Posted about 1 month ago by beberlei
You will often come across the requirement to display aggregate values of data that can be computed by using the MIN, MAX, COUNT or SUM SQL functions. For any ORM this is a tricky issue traditionally. Doctrine 2 offers several ways to get access to these values and this article will describe all of them from different perspectives.
You will see that aggregate fields can become very explicit features in your domain model and how this potentially complex business rules can be easily tested.
Say you want to model a bank account and all their entries. Entries into the account can either be of positive or negative money values.
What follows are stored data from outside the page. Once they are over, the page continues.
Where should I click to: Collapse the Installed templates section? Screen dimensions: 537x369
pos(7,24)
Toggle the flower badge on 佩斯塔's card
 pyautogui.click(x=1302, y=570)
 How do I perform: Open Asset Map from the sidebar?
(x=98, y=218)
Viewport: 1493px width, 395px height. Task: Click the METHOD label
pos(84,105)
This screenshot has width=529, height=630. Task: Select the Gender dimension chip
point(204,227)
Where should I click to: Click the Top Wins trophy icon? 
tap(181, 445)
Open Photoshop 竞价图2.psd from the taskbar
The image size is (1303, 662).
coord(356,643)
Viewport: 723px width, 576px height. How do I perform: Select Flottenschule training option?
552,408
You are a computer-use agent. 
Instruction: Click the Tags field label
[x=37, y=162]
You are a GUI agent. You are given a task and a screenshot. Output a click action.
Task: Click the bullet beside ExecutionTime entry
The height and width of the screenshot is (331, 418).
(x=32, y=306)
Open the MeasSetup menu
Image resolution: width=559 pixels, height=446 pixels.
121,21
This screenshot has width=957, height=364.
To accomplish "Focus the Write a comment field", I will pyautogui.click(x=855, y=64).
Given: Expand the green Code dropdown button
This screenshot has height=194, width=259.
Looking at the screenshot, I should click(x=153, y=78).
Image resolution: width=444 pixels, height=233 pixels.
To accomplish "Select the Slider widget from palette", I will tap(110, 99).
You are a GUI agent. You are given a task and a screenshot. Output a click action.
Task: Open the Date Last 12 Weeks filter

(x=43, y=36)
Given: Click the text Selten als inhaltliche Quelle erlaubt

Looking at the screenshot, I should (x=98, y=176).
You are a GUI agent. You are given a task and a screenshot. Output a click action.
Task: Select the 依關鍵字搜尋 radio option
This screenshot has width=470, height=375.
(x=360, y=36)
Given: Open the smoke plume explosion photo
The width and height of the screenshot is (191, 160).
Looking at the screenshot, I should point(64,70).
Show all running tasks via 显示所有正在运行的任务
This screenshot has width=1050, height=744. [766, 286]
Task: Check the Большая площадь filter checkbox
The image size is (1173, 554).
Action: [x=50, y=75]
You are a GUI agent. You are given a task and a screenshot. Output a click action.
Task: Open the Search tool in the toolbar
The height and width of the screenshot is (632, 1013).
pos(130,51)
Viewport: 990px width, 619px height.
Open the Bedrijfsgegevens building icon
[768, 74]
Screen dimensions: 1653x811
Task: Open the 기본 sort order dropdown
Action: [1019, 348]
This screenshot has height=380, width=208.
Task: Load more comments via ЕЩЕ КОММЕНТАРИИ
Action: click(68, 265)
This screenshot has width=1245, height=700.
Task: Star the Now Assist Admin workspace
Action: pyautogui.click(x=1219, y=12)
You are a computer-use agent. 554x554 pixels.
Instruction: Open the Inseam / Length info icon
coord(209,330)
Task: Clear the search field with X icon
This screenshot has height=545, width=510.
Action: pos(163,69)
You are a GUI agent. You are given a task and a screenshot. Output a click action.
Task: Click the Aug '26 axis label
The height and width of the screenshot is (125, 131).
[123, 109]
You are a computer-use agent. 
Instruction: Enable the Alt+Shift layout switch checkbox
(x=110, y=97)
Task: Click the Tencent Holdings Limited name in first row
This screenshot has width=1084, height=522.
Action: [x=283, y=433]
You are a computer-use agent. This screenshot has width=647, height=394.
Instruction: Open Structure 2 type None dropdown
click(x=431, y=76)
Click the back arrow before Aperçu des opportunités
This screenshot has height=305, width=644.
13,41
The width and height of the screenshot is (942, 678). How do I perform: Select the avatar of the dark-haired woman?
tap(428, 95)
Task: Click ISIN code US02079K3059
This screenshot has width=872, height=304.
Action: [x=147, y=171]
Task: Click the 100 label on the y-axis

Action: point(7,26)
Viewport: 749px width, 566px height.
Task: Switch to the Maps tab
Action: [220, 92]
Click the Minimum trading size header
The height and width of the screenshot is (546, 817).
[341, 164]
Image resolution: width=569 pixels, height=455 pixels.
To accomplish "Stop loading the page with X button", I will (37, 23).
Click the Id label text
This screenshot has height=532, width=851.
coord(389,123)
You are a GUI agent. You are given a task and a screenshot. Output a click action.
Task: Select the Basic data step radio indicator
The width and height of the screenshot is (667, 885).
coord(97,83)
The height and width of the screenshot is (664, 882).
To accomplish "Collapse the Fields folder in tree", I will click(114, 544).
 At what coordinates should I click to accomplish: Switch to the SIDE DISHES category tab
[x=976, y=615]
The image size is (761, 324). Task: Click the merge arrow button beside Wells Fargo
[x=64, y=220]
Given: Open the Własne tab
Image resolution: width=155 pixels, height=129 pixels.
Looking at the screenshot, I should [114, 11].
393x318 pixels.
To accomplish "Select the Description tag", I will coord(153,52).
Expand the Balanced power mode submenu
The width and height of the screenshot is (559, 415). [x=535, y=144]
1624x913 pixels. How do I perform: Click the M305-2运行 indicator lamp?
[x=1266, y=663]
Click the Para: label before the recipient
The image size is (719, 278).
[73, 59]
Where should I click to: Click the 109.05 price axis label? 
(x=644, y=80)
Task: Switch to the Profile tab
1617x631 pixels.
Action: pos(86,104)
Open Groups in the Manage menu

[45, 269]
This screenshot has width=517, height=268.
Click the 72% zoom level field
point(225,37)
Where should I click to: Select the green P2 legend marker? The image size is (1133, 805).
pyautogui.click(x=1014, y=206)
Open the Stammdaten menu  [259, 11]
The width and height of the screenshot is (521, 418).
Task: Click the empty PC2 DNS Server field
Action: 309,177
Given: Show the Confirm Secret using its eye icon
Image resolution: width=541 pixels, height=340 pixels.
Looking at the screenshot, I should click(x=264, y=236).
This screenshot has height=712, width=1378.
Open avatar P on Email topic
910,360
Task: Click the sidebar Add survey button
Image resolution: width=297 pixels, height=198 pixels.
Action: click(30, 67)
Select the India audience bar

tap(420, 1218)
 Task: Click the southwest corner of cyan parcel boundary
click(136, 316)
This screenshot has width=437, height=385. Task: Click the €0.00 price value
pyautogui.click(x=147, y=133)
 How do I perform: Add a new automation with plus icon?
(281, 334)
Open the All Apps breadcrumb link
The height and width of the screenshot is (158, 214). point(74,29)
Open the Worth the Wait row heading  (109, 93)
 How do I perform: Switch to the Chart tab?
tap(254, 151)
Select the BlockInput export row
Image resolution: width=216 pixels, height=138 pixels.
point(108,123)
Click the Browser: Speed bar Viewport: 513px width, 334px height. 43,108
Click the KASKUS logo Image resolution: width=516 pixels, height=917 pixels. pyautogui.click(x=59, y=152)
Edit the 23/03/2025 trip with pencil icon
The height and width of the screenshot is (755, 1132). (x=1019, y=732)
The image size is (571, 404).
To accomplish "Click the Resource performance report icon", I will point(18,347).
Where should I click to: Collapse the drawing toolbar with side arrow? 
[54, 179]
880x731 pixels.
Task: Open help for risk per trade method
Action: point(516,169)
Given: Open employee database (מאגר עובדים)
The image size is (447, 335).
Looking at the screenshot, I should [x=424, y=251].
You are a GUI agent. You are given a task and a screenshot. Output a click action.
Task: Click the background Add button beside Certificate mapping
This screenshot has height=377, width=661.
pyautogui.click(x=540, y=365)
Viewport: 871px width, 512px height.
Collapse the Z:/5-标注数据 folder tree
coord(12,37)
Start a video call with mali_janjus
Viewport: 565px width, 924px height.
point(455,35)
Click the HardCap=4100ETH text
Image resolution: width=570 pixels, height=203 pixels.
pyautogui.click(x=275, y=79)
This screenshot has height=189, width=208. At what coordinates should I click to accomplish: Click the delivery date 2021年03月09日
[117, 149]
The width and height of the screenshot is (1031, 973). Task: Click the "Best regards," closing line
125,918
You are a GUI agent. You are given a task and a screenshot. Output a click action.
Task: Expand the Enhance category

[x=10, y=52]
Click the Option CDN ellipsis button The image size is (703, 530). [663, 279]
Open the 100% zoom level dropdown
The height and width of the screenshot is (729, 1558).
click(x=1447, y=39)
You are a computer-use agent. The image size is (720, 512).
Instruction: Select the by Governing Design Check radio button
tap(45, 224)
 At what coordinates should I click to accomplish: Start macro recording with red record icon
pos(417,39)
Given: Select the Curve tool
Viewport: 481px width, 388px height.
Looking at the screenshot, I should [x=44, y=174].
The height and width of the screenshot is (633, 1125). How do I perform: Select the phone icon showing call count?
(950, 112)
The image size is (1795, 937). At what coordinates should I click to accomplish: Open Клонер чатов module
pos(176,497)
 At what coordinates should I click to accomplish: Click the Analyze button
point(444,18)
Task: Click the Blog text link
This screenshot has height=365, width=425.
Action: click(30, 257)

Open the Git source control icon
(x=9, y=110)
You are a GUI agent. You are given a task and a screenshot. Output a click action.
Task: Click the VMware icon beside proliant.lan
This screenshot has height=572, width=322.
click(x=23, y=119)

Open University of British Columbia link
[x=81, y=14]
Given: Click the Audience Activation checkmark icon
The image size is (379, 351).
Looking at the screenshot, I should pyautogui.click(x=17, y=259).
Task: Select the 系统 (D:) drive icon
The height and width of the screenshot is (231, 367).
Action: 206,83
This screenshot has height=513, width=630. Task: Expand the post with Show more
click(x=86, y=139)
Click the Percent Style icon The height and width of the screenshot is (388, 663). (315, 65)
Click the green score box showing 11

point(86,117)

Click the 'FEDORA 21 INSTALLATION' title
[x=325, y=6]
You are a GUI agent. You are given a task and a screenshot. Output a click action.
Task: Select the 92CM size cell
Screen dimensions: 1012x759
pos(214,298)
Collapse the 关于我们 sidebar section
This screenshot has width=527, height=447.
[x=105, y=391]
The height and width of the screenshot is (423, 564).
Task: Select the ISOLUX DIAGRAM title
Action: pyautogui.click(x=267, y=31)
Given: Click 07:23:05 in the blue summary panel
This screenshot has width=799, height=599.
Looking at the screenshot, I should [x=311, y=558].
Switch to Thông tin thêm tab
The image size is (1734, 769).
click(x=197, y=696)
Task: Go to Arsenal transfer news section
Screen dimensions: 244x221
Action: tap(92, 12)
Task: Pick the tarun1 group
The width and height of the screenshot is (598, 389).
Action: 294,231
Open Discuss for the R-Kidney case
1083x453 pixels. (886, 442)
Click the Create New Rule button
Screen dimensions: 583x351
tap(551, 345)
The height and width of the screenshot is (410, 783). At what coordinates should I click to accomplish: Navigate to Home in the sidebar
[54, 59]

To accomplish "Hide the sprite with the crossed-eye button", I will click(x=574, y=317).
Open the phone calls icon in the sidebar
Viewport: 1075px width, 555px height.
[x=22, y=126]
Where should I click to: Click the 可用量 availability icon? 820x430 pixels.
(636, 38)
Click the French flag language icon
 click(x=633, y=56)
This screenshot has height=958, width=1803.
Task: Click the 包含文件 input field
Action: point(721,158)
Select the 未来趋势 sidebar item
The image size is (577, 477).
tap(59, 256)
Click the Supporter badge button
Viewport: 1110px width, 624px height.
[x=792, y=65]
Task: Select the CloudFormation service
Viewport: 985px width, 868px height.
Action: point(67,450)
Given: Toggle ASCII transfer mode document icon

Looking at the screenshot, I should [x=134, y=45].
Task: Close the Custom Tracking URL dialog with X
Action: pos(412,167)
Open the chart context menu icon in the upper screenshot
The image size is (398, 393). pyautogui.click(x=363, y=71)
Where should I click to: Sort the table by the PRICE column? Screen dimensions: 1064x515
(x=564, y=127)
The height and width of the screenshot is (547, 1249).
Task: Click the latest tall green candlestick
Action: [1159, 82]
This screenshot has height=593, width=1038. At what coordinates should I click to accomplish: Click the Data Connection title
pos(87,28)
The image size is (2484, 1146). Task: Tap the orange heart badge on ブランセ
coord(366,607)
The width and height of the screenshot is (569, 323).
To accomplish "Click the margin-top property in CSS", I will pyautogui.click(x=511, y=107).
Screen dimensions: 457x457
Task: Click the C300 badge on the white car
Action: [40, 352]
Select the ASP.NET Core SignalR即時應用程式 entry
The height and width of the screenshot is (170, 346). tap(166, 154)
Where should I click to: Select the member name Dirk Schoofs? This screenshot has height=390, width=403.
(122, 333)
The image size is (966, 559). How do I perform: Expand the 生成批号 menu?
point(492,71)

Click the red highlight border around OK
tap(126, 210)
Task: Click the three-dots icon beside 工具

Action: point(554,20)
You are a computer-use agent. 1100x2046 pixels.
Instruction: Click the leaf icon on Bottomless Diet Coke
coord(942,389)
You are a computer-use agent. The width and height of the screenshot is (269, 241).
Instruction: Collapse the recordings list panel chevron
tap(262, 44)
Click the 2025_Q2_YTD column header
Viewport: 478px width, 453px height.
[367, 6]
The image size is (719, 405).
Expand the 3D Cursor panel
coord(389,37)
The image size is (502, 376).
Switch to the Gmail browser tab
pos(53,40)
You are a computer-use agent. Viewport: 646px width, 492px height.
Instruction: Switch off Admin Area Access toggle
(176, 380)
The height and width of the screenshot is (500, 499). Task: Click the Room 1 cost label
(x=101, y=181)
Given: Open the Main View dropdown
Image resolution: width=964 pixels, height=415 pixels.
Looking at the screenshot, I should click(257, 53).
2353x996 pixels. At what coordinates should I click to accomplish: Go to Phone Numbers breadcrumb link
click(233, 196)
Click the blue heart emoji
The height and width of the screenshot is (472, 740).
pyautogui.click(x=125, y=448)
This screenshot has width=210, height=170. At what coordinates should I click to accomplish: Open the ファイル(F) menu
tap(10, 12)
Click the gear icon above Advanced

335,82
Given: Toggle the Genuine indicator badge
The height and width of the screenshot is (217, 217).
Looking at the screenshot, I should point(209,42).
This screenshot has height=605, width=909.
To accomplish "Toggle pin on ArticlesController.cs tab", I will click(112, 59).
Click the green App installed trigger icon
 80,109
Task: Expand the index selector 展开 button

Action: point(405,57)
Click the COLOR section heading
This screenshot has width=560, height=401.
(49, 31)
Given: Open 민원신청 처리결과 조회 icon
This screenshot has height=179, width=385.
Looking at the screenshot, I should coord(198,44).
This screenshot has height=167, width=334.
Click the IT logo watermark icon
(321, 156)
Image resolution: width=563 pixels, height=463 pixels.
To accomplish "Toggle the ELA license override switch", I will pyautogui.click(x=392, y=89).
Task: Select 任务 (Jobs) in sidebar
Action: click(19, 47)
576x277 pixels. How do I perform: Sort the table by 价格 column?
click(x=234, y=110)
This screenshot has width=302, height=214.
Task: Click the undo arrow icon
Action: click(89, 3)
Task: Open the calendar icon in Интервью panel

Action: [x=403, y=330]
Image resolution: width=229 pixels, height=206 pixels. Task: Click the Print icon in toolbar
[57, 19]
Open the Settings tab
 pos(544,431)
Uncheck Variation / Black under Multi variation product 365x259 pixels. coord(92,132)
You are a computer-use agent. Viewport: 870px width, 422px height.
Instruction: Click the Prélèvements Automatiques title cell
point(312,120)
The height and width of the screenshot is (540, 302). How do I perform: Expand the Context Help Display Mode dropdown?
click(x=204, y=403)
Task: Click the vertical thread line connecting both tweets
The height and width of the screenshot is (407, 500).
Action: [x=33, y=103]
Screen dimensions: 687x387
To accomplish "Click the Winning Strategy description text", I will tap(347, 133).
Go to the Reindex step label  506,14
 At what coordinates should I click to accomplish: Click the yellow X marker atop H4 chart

Each account has a credit limit and the account is never allowed to have a balance below that value.
For simplicity we live in a world were money is composed of integers
only. Also we omit the receiver/sender name, stated reason for transfer
and the execution date. These all would have to be added on the Entry
object.
Our entities look like:
<?php namespace Bank\Entities; /** * @Entity */ class Account { /** @Id @GeneratedValue @Column(type="integer") */ private $id; /** @Column(type="string", unique=true) */ private $no; /** * @OneToMany(targetEntity="Entry", mappedBy="entries", cascade={"persist"}) */ private $entries; /** * @Column(type="integer") */ private $maxCredit = 0; public function __construct($no, $maxCredit = 0) { $this->no = $no; $this->maxCredit = $maxCredit; $this->entries = new \Doctrine\Common\Collections\ArrayCollection(); } } /** * @Entity */ class Entry { /** @Id @GeneratedValue @Column(type="integer") */ private $id; /** * @ManyToOne(targetEntity="Account", inversedBy="entries") */ private $account; /** * @Column(type="integer") */ private $amount; public function __construct($account, $amount) { $this->account = $account; $this->amount = $amount; // more stuff here, from/to whom, stated reason, execution date and such } public function getAmount() { return $this->amount; } }
The Doctrine Query Language allows you to select for aggregate values computed from fields of your Domain Model. You can select the current balance of your account by calling:
<?php $dql = "SELECT SUM(e.amount) AS balance FROM Bank\Entities\Entry e " . "WHERE e.account = ?1"; $balance = $em->createQuery($dql) ->setParameter(1, $myAccountId) ->getSingleScalarResult();
The $em variable in this (and forthcoming) example holds the Doctrine EntityManager.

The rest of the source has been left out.